**Work instructions**. Reproduce the entire listing below word for word, omitting the pictures.

**Source records**.
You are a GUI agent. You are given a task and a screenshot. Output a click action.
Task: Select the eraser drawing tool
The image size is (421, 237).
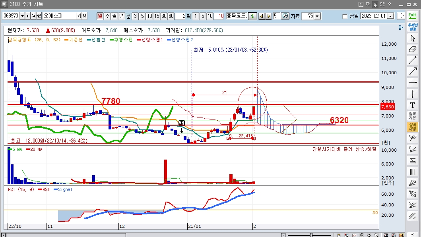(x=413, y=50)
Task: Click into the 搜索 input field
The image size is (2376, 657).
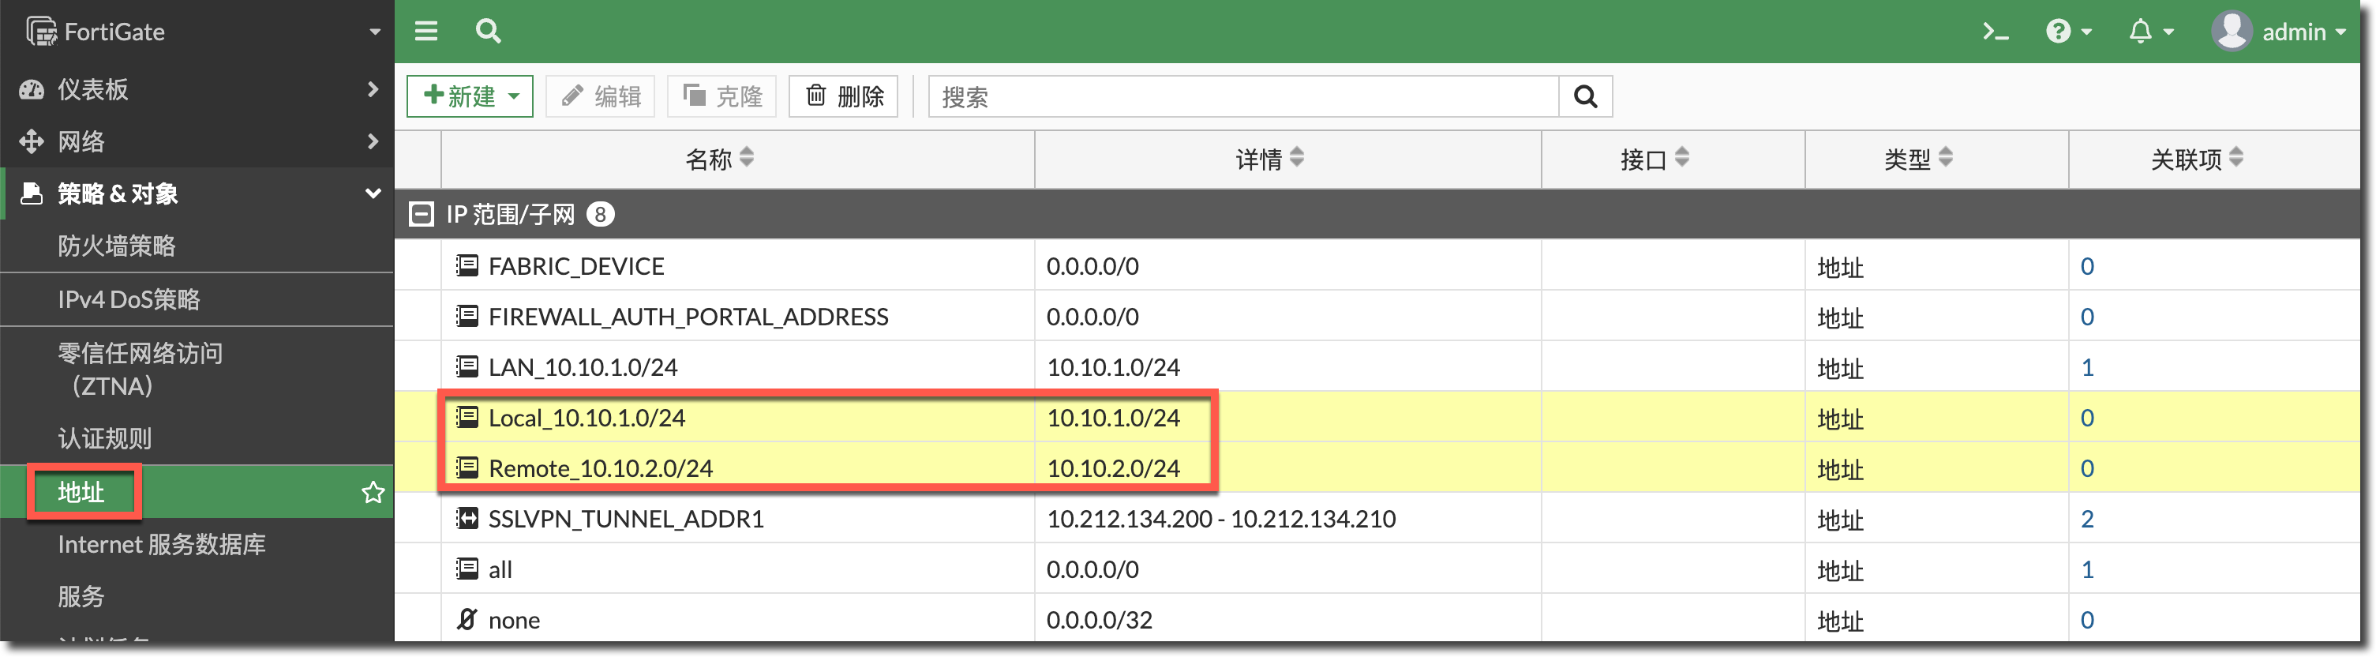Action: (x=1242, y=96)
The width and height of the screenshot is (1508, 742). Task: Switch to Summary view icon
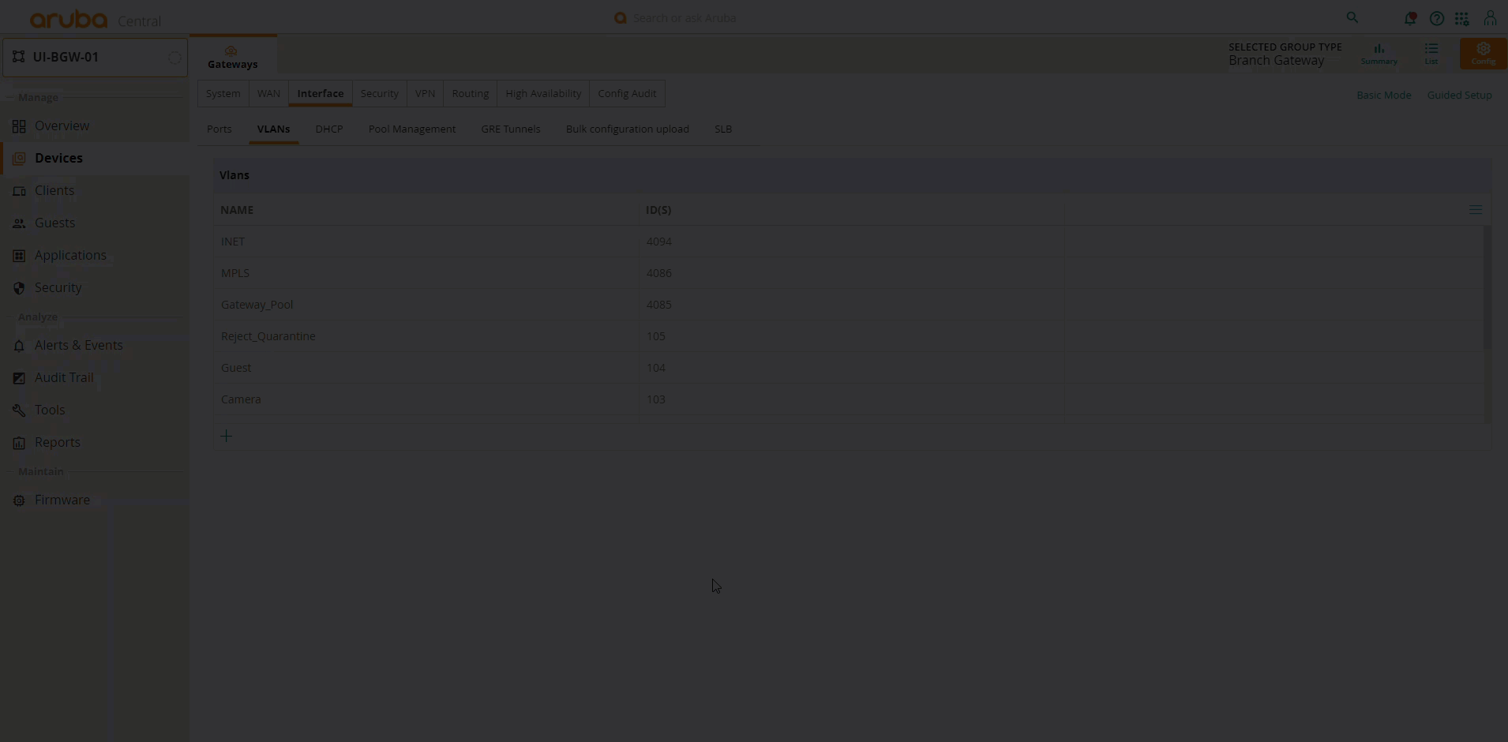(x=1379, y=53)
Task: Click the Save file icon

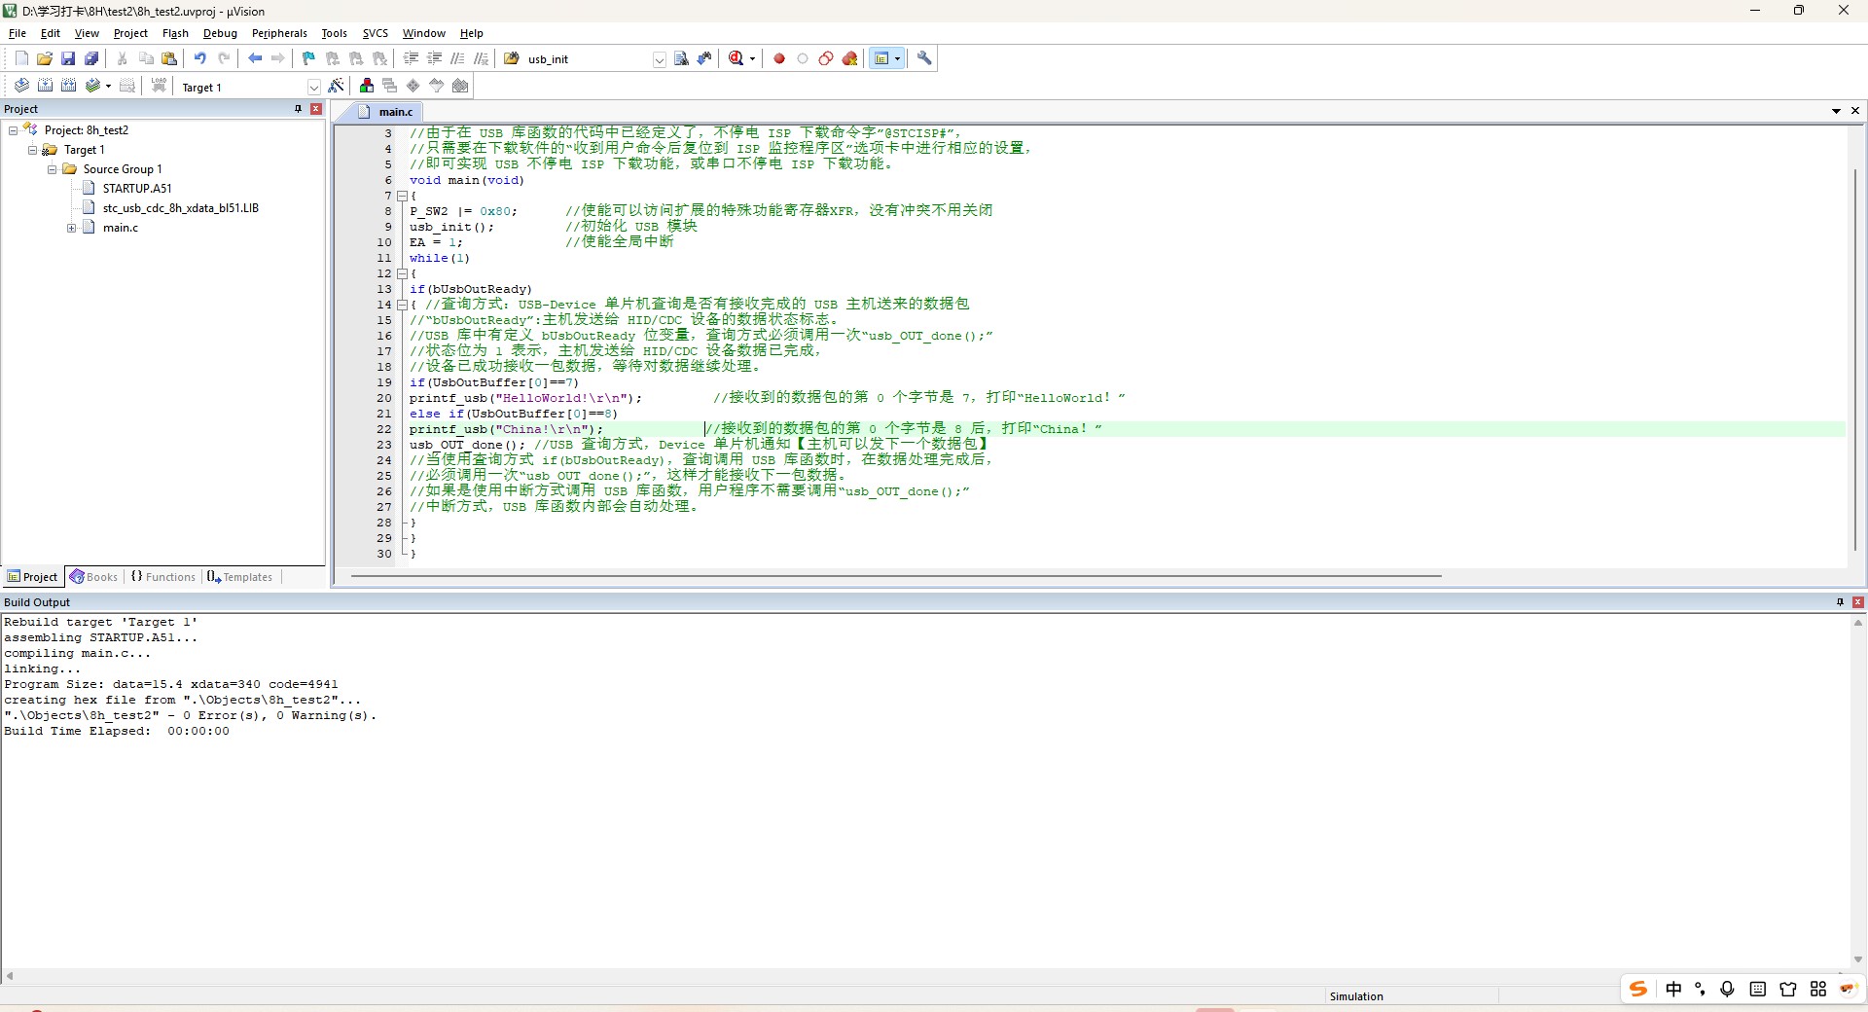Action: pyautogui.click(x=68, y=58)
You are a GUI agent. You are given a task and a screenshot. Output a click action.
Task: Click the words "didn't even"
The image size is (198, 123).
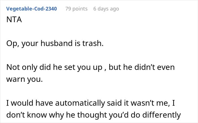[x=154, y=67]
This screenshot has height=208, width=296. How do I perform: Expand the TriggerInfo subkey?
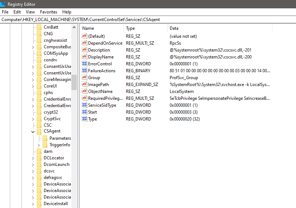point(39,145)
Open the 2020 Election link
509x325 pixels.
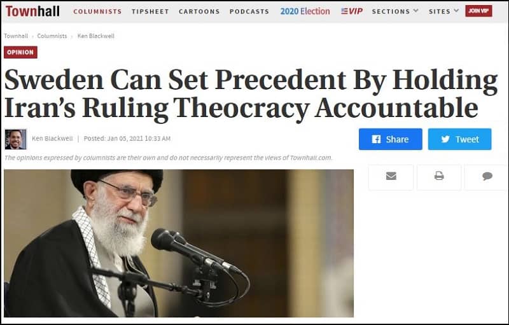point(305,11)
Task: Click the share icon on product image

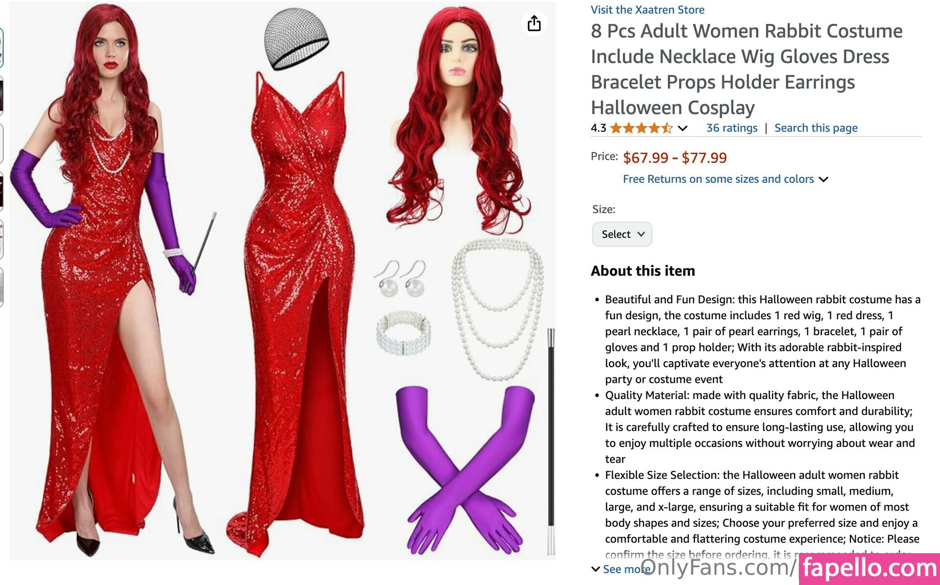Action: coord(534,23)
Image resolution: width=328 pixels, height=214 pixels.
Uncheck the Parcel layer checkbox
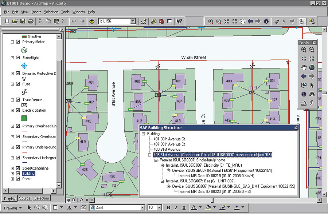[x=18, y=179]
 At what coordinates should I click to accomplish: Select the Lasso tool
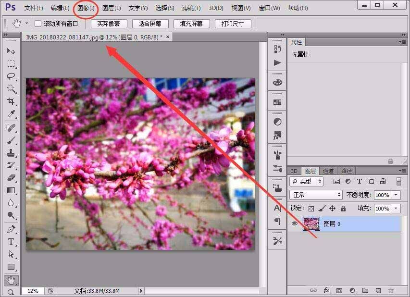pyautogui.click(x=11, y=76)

**Result of this exercise**.
You are a GUI agent. You are given a task and a screenshot. Output a click action.
Task: Select the eraser drawing tool
The image size is (421, 237).
(x=413, y=50)
Task: Click into the 搜索 input field
The image size is (2376, 657).
Action: (x=1242, y=96)
The width and height of the screenshot is (1508, 742). Task: Switch to Summary view icon
(x=1379, y=53)
Task: Click the Save file icon

Action: pyautogui.click(x=68, y=58)
You are a GUI agent. You are given a task and a screenshot. Output a click action.
Task: Click the words "didn't even"
The image size is (198, 123).
[x=154, y=67]
This screenshot has height=208, width=296. How do I perform: Expand the TriggerInfo subkey?
point(39,145)
Open the 2020 Election link
509x325 pixels.
point(305,11)
Task: Click the share icon on product image

Action: coord(534,23)
Image resolution: width=328 pixels, height=214 pixels.
Uncheck the Parcel layer checkbox
[x=18, y=179]
 At what coordinates should I click to accomplish: Select the Lasso tool
pyautogui.click(x=11, y=76)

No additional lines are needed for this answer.